EXERCISE BRIEF.
Write every line of the following listing exactly as it reads.

___ EXERCISE MATERIAL ___

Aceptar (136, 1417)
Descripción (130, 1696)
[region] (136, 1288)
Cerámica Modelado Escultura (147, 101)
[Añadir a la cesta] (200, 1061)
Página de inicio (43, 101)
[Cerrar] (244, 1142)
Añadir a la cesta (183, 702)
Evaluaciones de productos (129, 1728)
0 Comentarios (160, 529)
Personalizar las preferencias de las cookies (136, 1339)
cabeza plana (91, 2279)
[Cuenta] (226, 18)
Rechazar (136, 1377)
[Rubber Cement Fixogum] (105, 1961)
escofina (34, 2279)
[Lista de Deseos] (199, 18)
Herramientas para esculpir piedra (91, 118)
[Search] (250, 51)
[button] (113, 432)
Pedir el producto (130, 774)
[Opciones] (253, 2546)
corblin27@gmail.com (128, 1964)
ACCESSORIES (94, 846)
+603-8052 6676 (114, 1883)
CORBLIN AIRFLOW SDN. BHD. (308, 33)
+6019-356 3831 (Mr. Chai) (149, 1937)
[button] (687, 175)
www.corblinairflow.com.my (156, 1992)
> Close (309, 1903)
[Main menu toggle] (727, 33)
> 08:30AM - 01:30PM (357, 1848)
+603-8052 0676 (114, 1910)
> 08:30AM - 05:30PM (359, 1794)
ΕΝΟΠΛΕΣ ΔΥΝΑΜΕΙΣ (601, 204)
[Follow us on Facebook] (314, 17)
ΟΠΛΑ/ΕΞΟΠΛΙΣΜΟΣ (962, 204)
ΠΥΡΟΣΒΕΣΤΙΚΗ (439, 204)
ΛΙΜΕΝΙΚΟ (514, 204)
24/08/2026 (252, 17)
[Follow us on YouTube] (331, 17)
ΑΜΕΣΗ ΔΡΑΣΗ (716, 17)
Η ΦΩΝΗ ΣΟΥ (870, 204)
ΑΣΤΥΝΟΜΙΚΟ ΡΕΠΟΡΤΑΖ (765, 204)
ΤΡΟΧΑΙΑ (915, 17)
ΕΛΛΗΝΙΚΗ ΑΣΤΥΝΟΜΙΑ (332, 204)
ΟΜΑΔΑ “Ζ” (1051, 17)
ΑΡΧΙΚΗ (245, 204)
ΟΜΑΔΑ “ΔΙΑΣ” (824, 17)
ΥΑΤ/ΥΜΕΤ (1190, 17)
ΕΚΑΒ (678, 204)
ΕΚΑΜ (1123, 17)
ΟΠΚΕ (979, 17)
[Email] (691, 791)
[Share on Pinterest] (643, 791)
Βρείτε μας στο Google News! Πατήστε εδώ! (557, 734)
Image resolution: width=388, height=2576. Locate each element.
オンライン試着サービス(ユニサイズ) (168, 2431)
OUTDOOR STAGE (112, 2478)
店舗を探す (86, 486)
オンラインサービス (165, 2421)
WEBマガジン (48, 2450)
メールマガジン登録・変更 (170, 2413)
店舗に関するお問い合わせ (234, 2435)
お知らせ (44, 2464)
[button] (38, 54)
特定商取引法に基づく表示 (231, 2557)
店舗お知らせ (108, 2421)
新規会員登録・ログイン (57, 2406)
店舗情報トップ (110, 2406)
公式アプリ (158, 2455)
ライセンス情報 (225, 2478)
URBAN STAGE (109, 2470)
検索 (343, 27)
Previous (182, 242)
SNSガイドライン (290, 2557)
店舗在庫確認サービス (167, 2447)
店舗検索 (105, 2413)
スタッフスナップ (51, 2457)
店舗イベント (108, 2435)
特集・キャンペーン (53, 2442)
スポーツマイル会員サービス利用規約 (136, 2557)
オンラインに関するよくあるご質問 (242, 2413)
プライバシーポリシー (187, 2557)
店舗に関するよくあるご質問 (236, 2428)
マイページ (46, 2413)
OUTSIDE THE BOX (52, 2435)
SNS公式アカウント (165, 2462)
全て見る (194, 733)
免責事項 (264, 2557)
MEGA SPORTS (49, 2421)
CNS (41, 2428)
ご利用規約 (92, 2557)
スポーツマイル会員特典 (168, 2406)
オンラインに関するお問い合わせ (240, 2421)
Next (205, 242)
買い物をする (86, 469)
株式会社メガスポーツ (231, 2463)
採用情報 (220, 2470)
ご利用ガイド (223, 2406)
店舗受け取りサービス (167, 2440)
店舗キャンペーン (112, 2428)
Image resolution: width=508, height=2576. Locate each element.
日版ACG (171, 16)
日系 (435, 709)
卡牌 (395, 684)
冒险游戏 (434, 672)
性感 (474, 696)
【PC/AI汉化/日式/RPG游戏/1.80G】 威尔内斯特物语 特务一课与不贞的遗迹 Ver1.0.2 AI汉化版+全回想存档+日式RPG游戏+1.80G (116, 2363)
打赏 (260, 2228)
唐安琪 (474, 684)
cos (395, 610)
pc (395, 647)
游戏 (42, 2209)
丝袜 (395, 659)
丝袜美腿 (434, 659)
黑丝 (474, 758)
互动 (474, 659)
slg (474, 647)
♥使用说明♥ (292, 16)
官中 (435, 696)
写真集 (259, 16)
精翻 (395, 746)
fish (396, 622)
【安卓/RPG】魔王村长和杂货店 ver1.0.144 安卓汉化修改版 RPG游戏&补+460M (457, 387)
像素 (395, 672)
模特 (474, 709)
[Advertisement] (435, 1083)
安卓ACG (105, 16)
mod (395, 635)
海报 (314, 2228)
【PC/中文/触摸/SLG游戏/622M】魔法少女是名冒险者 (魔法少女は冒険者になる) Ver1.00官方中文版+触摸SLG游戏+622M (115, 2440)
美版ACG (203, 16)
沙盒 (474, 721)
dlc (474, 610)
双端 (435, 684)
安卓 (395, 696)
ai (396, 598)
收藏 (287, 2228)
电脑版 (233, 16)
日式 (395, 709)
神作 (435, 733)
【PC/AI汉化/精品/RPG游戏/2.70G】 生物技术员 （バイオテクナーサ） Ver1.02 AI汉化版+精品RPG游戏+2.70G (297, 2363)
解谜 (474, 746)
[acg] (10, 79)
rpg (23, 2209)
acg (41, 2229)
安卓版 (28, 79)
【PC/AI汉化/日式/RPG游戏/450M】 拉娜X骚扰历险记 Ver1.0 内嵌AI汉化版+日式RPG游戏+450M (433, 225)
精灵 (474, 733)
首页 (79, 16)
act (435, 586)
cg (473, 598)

___

SOLUTION TO THE PROBLEM.
Aceptar (136, 1417)
Descripción (130, 1696)
[region] (136, 1288)
Cerámica Modelado Escultura (147, 101)
[Añadir a la cesta] (200, 1061)
Página de inicio (43, 101)
[Cerrar] (244, 1142)
Añadir a la cesta (183, 702)
Evaluaciones de productos (129, 1728)
0 Comentarios (160, 529)
Personalizar las preferencias de las cookies (136, 1339)
cabeza plana (91, 2279)
[Cuenta] (226, 18)
Rechazar (136, 1377)
[Rubber Cement Fixogum] (105, 1961)
escofina (34, 2279)
[Lista de Deseos] (199, 18)
Herramientas para esculpir piedra (91, 118)
[Search] (250, 51)
[button] (113, 432)
Pedir el producto (130, 774)
[Opciones] (253, 2546)
corblin27@gmail.com (128, 1964)
ACCESSORIES (94, 846)
+603-8052 6676 (114, 1883)
CORBLIN AIRFLOW SDN. BHD. (308, 33)
+6019-356 3831 (Mr. Chai) (149, 1937)
[button] (687, 175)
www.corblinairflow.com.my (156, 1992)
> Close (309, 1903)
[Main menu toggle] (727, 33)
> 08:30AM - 01:30PM (357, 1848)
+603-8052 0676 (114, 1910)
> 08:30AM - 05:30PM (359, 1794)
ΕΝΟΠΛΕΣ ΔΥΝΑΜΕΙΣ (601, 204)
[Follow us on Facebook] (314, 17)
ΟΠΛΑ/ΕΞΟΠΛΙΣΜΟΣ (962, 204)
ΠΥΡΟΣΒΕΣΤΙΚΗ (439, 204)
ΛΙΜΕΝΙΚΟ (514, 204)
24/08/2026 (252, 17)
[Follow us on YouTube] (331, 17)
ΑΜΕΣΗ ΔΡΑΣΗ (716, 17)
Η ΦΩΝΗ ΣΟΥ (870, 204)
ΑΣΤΥΝΟΜΙΚΟ ΡΕΠΟΡΤΑΖ (765, 204)
ΤΡΟΧΑΙΑ (915, 17)
ΕΛΛΗΝΙΚΗ ΑΣΤΥΝΟΜΙΑ (332, 204)
ΟΜΑΔΑ “Ζ” (1051, 17)
ΑΡΧΙΚΗ (245, 204)
ΟΜΑΔΑ “ΔΙΑΣ” (824, 17)
ΥΑΤ/ΥΜΕΤ (1190, 17)
ΕΚΑΒ (678, 204)
ΕΚΑΜ (1123, 17)
ΟΠΚΕ (979, 17)
[Email] (691, 791)
[Share on Pinterest] (643, 791)
Βρείτε μας στο Google News! Πατήστε εδώ! (557, 734)
Image resolution: width=388, height=2576. Locate each element.
オンライン試着サービス(ユニサイズ) (168, 2431)
OUTDOOR STAGE (112, 2478)
店舗を探す (86, 486)
オンラインサービス (165, 2421)
WEBマガジン (48, 2450)
メールマガジン登録・変更 (170, 2413)
店舗に関するお問い合わせ (234, 2435)
お知らせ (44, 2464)
[button] (38, 54)
特定商取引法に基づく表示 (231, 2557)
店舗お知らせ (108, 2421)
新規会員登録・ログイン (57, 2406)
店舗情報トップ (110, 2406)
公式アプリ (158, 2455)
ライセンス情報 (225, 2478)
URBAN STAGE (109, 2470)
検索 (343, 27)
Previous (182, 242)
SNSガイドライン (290, 2557)
店舗在庫確認サービス (167, 2447)
店舗検索 (105, 2413)
スタッフスナップ (51, 2457)
店舗イベント (108, 2435)
特集・キャンペーン (53, 2442)
スポーツマイル会員サービス利用規約 (136, 2557)
オンラインに関するよくあるご質問 (242, 2413)
プライバシーポリシー (187, 2557)
店舗に関するよくあるご質問 (236, 2428)
マイページ (46, 2413)
OUTSIDE THE BOX (52, 2435)
SNS公式アカウント (165, 2462)
全て見る (194, 733)
免責事項 (264, 2557)
MEGA SPORTS (49, 2421)
CNS (41, 2428)
ご利用規約 (92, 2557)
スポーツマイル会員特典 (168, 2406)
オンラインに関するお問い合わせ (240, 2421)
Next (205, 242)
買い物をする (86, 469)
株式会社メガスポーツ (231, 2463)
採用情報 (220, 2470)
ご利用ガイド (223, 2406)
店舗受け取りサービス (167, 2440)
店舗キャンペーン (112, 2428)
Image resolution: width=508, height=2576. Locate each element.
日版ACG (171, 16)
日系 (435, 709)
卡牌 (395, 684)
冒险游戏 (434, 672)
性感 (474, 696)
【PC/AI汉化/日式/RPG游戏/1.80G】 威尔内斯特物语 特务一课与不贞的遗迹 Ver1.0.2 AI汉化版+全回想存档+日式RPG游戏+1.80G (116, 2363)
打赏 (260, 2228)
唐安琪 (474, 684)
cos (395, 610)
pc (395, 647)
游戏 (42, 2209)
丝袜 (395, 659)
丝袜美腿 (434, 659)
黑丝 (474, 758)
互动 (474, 659)
slg (474, 647)
♥使用说明♥ (292, 16)
官中 (435, 696)
写真集 (259, 16)
精翻 (395, 746)
fish (396, 622)
【安卓/RPG】魔王村长和杂货店 ver1.0.144 安卓汉化修改版 RPG游戏&补+460M (457, 387)
像素 (395, 672)
模特 (474, 709)
[Advertisement] (435, 1083)
安卓ACG (105, 16)
mod (395, 635)
海报 (314, 2228)
【PC/中文/触摸/SLG游戏/622M】魔法少女是名冒险者 (魔法少女は冒険者になる) Ver1.00官方中文版+触摸SLG游戏+622M (115, 2440)
美版ACG (203, 16)
沙盒 (474, 721)
dlc (474, 610)
双端 (435, 684)
安卓 (395, 696)
ai (396, 598)
收藏 (287, 2228)
电脑版 (233, 16)
日式 (395, 709)
神作 (435, 733)
【PC/AI汉化/精品/RPG游戏/2.70G】 生物技术员 （バイオテクナーサ） Ver1.02 AI汉化版+精品RPG游戏+2.70G (297, 2363)
解谜 (474, 746)
[acg] (10, 79)
rpg (23, 2209)
acg (41, 2229)
安卓版 (28, 79)
【PC/AI汉化/日式/RPG游戏/450M】 拉娜X骚扰历险记 Ver1.0 内嵌AI汉化版+日式RPG游戏+450M (433, 225)
精灵 (474, 733)
首页 (79, 16)
act (435, 586)
cg (473, 598)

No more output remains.